Attempts to target ERK1 and ERK2 signaling with non-selective kinase inhibitors have produced only limited
efficacy in the clinic at the cost of dose-limiting toxicity. Our breakthrough discovery for this proposal is that
ERK2, and not ERK1, is an essential driver of pancreatic carcinogenesis but is dispensable in non-transformed
pancreatic epithelial cells. Based on this, ERK2 represents a new potent target for therapeutic intervention in
PDAC. This proposal is built on the results of our recent studies of genetic models of myeloid neoplasms in which
we have established ERK2 as a central oncogenic effector via its unique substrate interaction domains. In our
ERK2 knock-in mouse genetic models, the D domain of ERK2 promotes cancer progression, while the ERK2
DBP domain opposes progression and induces senescence in oncogene-transformed cells. However, the role
of the ERK2-D and DBP domains in driving KRAS-initiated PDAC tumorigenesis has not been investigated.

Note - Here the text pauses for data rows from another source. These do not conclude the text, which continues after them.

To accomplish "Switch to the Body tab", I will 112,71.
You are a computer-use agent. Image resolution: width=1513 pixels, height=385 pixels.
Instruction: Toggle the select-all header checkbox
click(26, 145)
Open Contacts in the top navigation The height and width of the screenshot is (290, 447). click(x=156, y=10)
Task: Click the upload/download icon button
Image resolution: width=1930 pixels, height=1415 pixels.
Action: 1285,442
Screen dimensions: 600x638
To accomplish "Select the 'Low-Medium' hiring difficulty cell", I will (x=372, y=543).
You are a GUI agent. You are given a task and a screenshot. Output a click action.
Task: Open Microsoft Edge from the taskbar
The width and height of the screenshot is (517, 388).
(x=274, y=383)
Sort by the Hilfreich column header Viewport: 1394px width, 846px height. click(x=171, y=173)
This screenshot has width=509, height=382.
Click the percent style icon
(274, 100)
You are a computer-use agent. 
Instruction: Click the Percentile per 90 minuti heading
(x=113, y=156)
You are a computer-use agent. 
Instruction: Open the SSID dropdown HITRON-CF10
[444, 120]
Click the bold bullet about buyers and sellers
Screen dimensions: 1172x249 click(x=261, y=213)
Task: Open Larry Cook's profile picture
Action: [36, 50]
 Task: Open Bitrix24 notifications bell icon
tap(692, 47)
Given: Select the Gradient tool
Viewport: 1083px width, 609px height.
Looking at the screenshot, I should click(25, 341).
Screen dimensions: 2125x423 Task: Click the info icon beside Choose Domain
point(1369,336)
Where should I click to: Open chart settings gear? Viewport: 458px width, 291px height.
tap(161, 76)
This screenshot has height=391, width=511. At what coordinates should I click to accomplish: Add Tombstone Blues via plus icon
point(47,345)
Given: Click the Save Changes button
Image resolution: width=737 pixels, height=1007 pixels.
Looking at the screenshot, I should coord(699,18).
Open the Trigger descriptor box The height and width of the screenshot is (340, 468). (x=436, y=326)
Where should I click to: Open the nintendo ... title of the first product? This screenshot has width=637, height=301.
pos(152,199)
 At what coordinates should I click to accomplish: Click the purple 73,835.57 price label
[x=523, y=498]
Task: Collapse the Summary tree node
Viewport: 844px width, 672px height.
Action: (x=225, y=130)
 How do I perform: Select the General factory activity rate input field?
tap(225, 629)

Hence, our central hypothesis is that pancreatic carcinogenesis driven by mutant KRAS is dependent on domain-
specific functions of ERK2. We propose the following aims:
Aim 1. To assess the opposing functions of the ERK2-D and DBP domains in pancreatic carcinogenesis. Our
preliminary results indicate that conditional deletion of ERK2 (Mapk1 gene) in the KPC model dramatically
impedes PDAC development. We will intercross KPC mice in which the wild type Mapk1 gene is replaced with
the D- and DBP-domain mutants (knock-in models already available in our lab) to pinpoint which of substrate
binding pockets is critical for pancreatic cancer development and progression.
Aim 2. Determine the mechanistic basis by which the ERK2-D and DBP domains exert their distinct functions.
We will generate in vitro models of ERK2 deletion and replacement with D- and DBP-domains mutations by RNAi
and CRISPR-targeting of ERK2 in PDAC cell lines and assess the effects on cell growth, and MAPK pathway
signaling. These models will be essential discovery tools for future proteomic and transcriptome analyses to
pinpoint the ERK2 domains interactors that are essential for exerting the KRAS malignant phenotype and will
allow us to decipher the molecular basis for the opposing functions of ERK2 D and DBP domains.
Through these efforts, we expect to bring new insights into the role of ERK2 substrate binding modules in
regulating pancreatic cancer progression, and how to exploit this information therapeutically.